__Aim of the exercise__
Give only the number of lines in the records that contain the word "toolbar".

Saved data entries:

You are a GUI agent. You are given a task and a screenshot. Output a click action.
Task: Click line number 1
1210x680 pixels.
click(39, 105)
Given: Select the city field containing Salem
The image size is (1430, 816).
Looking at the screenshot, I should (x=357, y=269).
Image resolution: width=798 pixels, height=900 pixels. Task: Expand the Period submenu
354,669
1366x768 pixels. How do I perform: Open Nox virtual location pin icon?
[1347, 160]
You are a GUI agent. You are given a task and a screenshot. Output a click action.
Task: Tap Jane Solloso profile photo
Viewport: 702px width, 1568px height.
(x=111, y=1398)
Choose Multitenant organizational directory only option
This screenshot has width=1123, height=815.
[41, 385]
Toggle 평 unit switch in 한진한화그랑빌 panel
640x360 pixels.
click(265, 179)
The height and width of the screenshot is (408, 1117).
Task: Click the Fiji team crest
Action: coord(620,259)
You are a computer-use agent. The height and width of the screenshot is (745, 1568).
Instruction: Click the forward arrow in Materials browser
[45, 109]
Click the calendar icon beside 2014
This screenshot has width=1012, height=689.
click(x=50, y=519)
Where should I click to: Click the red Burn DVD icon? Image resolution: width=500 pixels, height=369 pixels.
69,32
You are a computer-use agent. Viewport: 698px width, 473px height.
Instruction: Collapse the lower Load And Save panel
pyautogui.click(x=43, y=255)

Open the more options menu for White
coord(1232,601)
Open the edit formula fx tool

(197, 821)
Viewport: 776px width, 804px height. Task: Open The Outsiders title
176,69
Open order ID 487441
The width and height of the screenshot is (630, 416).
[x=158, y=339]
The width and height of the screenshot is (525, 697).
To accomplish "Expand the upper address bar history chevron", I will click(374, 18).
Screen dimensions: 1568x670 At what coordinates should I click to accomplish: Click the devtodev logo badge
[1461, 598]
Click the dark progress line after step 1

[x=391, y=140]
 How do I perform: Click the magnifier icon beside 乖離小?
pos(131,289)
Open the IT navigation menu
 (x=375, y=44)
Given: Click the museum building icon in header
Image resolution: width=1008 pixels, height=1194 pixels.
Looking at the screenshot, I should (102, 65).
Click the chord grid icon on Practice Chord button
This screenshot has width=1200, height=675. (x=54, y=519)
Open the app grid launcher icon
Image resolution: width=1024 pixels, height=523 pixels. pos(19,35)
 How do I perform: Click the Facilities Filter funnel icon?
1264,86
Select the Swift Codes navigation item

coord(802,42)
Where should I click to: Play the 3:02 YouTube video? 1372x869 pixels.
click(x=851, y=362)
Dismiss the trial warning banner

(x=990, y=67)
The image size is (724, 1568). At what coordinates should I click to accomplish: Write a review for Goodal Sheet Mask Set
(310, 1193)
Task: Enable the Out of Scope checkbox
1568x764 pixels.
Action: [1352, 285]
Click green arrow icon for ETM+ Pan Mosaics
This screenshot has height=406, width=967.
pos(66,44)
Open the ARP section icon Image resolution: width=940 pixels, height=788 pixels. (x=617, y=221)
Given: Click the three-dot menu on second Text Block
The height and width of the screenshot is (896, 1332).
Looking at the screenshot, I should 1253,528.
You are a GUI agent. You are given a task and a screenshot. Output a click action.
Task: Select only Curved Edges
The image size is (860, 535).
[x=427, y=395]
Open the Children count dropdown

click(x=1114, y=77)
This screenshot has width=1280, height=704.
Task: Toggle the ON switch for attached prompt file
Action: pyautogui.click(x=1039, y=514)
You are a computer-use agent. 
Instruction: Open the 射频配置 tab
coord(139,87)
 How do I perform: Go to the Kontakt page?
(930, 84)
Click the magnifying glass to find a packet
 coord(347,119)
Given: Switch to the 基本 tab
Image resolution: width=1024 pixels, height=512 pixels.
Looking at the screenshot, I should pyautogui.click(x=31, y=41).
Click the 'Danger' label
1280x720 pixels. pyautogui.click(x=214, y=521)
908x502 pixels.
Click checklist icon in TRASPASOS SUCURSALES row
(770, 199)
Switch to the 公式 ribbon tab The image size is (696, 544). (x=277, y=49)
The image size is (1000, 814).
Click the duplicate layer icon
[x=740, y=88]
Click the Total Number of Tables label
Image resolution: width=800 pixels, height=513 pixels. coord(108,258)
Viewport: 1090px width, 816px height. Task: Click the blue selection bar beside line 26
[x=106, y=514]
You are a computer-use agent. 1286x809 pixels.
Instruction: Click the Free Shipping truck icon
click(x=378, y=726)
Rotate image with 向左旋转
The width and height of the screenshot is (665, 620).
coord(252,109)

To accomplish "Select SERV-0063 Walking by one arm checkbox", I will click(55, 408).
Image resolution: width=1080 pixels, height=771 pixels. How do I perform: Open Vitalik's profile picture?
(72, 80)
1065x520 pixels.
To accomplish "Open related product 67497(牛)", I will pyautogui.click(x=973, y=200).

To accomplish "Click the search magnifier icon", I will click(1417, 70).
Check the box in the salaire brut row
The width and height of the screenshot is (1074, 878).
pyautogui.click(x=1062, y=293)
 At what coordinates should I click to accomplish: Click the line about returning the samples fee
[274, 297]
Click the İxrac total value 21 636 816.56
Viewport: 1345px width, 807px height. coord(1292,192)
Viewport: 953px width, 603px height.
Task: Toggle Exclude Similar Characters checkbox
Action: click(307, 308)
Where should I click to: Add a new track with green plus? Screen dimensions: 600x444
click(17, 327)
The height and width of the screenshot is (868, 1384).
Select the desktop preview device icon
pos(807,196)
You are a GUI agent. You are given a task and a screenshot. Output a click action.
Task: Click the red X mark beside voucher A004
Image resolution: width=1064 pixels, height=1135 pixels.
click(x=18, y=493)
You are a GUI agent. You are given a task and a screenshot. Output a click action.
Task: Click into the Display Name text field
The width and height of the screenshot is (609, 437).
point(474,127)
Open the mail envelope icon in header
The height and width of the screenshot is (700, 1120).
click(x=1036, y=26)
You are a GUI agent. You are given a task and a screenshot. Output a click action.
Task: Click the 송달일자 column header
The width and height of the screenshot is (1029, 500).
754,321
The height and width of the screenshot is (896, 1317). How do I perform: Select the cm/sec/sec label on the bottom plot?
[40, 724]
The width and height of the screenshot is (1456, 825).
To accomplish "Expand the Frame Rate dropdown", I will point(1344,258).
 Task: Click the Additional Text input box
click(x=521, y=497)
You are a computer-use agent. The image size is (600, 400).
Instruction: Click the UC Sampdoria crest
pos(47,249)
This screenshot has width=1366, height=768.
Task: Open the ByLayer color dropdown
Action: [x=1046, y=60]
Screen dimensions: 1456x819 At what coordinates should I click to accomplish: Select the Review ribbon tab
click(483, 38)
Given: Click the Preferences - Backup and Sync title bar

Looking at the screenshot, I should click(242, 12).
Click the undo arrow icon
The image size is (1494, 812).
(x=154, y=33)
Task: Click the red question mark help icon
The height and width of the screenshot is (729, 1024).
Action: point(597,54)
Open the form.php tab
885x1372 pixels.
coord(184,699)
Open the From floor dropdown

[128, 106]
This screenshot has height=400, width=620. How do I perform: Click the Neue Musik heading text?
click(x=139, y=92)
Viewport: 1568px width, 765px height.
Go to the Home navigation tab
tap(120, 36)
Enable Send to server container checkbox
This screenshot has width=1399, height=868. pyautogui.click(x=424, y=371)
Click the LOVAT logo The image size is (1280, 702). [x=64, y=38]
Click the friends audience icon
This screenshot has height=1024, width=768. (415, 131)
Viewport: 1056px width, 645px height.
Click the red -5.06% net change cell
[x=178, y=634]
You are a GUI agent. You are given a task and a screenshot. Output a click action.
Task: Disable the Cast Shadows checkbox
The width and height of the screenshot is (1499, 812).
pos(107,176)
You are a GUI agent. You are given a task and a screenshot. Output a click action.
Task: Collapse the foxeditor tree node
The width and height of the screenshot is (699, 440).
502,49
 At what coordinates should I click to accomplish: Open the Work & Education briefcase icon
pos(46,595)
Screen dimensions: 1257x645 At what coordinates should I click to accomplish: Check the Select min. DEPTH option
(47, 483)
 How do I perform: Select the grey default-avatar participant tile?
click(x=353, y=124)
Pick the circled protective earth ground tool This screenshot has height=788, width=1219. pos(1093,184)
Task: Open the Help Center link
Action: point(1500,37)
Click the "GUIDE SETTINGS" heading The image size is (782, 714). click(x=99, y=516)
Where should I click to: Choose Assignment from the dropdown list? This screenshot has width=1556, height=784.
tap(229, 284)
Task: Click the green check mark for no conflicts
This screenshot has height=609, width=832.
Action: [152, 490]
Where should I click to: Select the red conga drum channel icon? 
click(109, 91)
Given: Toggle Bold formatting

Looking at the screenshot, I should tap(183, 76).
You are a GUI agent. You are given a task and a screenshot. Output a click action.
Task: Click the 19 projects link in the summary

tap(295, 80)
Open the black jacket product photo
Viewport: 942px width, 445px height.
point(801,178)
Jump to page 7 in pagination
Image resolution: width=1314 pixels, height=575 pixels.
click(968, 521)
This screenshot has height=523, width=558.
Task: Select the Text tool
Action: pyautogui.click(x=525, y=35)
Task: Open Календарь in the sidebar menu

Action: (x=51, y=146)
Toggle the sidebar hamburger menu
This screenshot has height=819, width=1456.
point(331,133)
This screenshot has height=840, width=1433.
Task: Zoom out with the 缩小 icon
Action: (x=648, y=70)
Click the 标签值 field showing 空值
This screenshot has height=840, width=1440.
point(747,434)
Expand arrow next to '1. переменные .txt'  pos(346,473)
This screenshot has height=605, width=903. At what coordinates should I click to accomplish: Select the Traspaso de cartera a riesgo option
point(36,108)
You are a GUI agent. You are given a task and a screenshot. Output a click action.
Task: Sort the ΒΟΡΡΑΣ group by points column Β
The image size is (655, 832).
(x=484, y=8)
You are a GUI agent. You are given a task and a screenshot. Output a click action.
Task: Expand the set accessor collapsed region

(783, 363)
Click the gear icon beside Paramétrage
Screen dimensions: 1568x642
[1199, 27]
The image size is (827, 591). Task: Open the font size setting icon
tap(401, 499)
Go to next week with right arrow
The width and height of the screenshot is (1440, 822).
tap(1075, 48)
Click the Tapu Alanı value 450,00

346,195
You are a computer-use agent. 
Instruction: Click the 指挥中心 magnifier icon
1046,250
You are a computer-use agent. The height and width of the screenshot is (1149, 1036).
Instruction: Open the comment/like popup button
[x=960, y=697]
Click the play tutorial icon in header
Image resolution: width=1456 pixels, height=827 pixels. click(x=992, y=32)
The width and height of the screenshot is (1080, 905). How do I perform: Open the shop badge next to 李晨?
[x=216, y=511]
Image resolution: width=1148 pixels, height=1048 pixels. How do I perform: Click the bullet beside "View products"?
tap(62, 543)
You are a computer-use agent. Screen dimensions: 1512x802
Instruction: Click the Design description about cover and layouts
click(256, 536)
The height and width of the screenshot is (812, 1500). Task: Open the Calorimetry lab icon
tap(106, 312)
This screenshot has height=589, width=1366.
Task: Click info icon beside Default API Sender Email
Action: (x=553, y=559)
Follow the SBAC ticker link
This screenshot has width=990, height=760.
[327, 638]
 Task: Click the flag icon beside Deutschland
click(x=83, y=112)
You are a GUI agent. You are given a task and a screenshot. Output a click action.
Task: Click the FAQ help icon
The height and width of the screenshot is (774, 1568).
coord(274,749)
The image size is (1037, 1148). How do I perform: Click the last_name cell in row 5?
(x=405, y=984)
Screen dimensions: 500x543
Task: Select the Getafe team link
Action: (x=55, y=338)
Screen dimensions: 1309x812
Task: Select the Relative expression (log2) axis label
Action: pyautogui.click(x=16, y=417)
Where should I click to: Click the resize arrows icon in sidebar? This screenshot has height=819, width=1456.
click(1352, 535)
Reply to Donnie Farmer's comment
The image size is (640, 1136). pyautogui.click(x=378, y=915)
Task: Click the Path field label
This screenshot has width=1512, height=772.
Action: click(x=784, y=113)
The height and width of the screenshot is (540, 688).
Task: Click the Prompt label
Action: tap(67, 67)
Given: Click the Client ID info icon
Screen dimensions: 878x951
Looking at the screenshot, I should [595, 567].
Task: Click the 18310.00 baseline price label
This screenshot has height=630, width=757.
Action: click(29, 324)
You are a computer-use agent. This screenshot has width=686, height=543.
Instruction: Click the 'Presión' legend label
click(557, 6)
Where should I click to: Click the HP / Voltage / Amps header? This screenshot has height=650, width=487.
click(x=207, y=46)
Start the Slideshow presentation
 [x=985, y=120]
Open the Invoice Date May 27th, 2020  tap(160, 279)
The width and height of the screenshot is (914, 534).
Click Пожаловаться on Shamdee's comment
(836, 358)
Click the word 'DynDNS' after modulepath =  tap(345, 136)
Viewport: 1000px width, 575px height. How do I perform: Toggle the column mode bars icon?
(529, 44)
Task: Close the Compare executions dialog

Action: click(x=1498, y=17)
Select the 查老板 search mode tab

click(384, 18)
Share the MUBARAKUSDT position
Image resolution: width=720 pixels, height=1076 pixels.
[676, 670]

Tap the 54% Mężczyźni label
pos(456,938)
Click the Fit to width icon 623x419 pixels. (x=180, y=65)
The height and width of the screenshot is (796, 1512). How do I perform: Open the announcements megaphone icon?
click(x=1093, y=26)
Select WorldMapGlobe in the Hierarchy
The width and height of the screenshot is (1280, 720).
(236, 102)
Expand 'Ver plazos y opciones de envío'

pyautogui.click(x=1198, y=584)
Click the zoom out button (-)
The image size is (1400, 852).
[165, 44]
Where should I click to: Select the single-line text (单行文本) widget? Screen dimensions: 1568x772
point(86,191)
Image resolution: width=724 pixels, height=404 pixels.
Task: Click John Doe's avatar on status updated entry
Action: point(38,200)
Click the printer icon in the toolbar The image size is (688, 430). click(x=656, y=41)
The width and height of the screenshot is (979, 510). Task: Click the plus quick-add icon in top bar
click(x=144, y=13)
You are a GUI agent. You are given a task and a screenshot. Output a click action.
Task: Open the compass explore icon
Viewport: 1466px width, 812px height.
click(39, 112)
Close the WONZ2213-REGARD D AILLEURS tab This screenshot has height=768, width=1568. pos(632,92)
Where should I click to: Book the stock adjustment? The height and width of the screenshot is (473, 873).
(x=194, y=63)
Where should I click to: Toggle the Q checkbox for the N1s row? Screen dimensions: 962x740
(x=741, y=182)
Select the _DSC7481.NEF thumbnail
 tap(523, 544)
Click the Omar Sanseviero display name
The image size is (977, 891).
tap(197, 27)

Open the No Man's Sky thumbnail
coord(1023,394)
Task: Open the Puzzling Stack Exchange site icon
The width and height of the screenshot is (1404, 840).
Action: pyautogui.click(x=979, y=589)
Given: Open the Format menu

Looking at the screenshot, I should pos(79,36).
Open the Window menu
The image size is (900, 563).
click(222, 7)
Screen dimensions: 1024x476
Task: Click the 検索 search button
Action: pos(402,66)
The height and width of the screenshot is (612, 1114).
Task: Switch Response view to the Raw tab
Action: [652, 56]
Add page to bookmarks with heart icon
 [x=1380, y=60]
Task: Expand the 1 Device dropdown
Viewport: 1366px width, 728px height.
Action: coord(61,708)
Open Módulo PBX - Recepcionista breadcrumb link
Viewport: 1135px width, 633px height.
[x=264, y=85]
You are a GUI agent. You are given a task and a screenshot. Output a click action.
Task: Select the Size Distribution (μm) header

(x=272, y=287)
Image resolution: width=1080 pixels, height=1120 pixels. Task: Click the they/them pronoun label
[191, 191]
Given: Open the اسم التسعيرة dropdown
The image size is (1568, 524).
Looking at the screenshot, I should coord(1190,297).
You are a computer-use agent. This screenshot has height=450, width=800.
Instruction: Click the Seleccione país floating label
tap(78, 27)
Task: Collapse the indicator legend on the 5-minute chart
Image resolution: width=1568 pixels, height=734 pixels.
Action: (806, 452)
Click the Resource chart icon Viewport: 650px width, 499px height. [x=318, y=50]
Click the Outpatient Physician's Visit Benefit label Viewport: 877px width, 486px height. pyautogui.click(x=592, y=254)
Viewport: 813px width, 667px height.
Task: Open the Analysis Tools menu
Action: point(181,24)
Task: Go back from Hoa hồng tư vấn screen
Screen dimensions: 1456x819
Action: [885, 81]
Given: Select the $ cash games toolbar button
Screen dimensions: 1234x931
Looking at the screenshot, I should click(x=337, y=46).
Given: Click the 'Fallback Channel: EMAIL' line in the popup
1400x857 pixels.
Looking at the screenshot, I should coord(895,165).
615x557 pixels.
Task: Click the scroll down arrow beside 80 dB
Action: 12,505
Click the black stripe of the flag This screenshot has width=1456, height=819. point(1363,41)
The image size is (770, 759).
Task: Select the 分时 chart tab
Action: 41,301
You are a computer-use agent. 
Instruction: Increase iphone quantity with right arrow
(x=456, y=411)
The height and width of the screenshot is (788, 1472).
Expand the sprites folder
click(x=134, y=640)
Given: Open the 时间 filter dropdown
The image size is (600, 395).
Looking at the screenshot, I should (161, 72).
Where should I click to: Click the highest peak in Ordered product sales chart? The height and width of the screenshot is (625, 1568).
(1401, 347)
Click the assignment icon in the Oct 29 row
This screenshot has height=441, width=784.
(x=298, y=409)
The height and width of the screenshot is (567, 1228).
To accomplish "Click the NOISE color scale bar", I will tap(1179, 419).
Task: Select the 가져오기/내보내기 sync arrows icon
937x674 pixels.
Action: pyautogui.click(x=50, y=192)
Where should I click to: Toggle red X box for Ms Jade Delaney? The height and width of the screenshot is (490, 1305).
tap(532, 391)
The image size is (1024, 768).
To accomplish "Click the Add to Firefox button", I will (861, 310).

__Answer section__
2